__Given entries__:
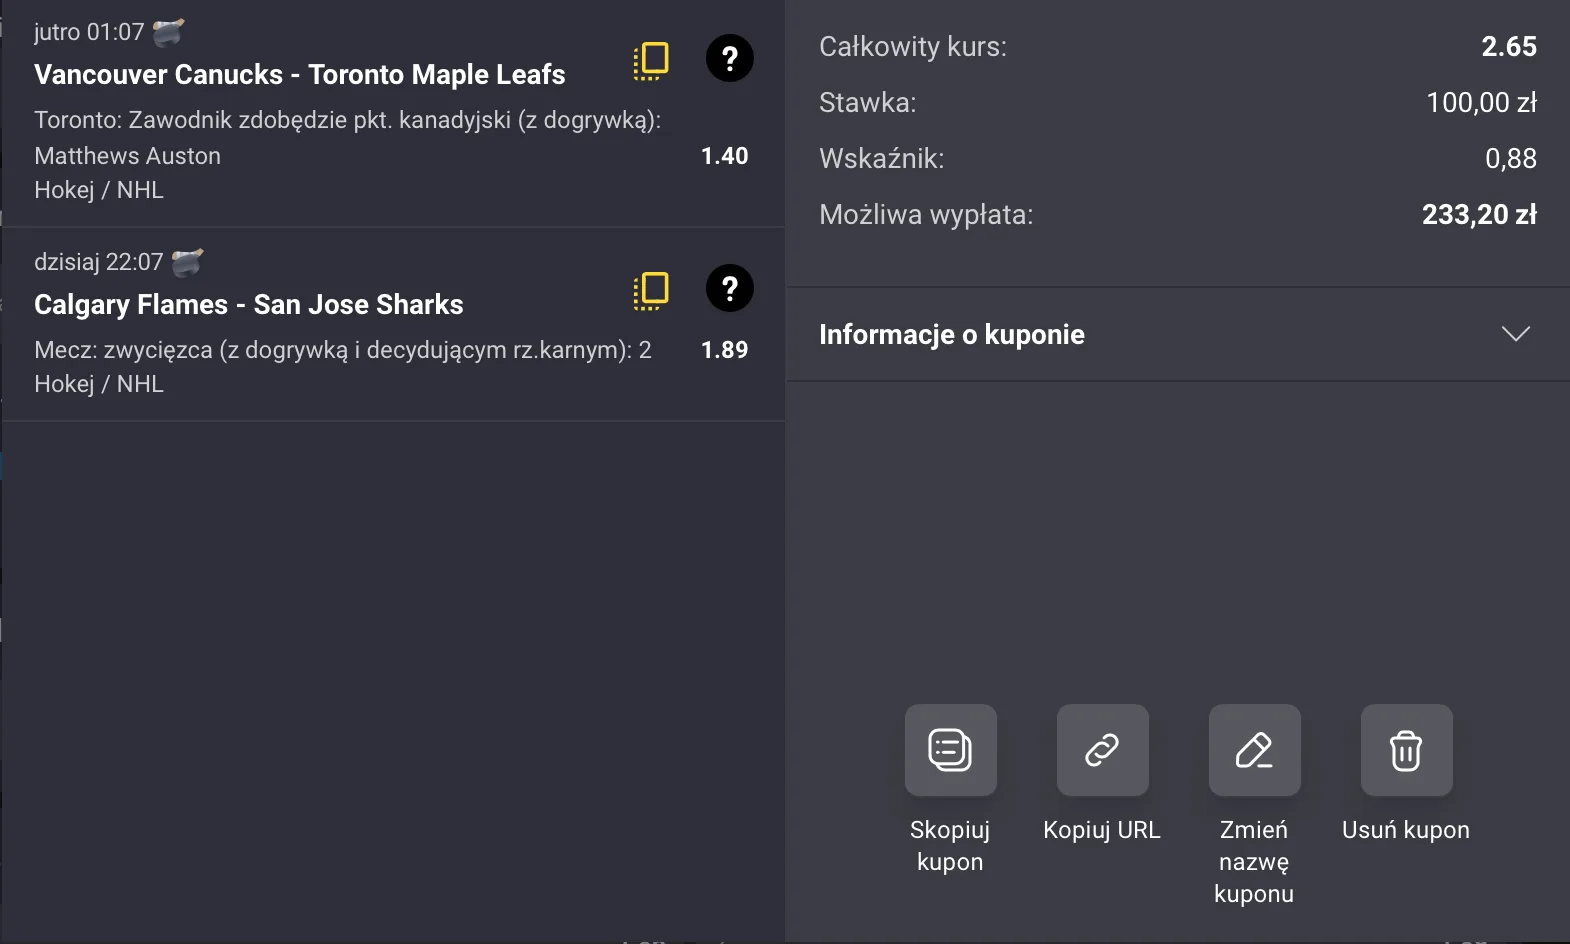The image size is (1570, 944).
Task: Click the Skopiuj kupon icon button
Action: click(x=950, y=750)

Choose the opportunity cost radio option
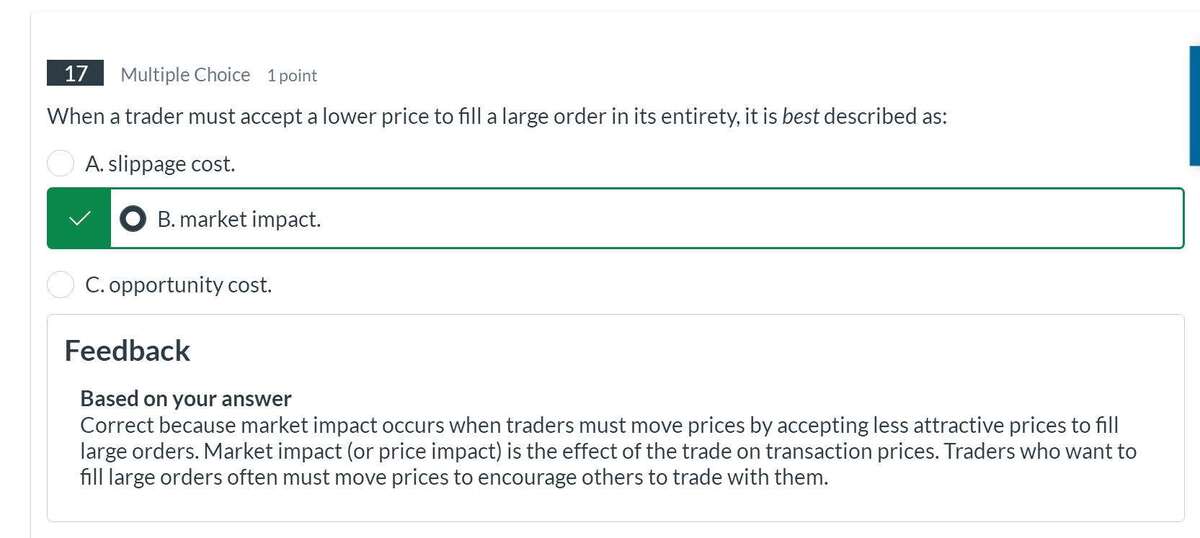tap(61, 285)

__Description of the task__: Report every line of the records that contains the word "Choose", treating uppercase and lowercase letters as different.

__Exercise solution__:
Choose the opportunity cost radio option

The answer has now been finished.